More than 420 million could live in extreme poverty by 2015, UN warns

More than 420 million could live in extreme poverty by 2015, UN warns

The number of people living on less than $1 a day could exceed 420 million by 2015 if current economic trends continue, a new report by a United Nations agency focussing on trade and development issues warns.

According to the "Least Developed Countries Report 2002: Escaping the Poverty Trap," released today by the UN Conference on Trade and Development (UNCTAD), the number of people living in extreme poverty has doubled over the past 30 years, and is currently about 307 million.

Such poverty can be dramatically slashed by simply doubling the average household living standards of the most poor, the report finds. However, international partnerships are essential if successful efforts are to be made to address poverty in least developed countries.

"Too many impoverished countries are stuck in a trap of poverty that they will not get out of through their own resources," Jeffrey D. Sachs, UN Secretary-General Kofi Annan's Special Advisor on the Millennium Development Goals, explained at a press conference yesterday to launch the UNCTAD report at UN Headquarters in New York.

"And unless there is truly international partnership, of the kind that we profess but don't always act upon, the natural dynamics of international market forces underway will not relieve the mass suffering experienced by hundreds of millions of people," he added.

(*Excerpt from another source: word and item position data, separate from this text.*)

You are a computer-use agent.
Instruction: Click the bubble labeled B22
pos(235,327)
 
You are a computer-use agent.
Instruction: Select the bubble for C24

Joining Mr. Sachs at the press conference was Anwarul K. Chowdhury, the UN High Representative for the Least Developed Countries, Landlocked Developing Countries and Small Island Developing States. He said that the timing of the report's release was particularly significant because of its proximity to the summit of the Group of Eight richest and most powerful countries, scheduled for 26-27 June in Kananaskis, Canada.

As that meeting would be focusing on Africa's development, the analysis in the report on Africa's least developed countries would be important to participants, Mr. Chowdhury noted.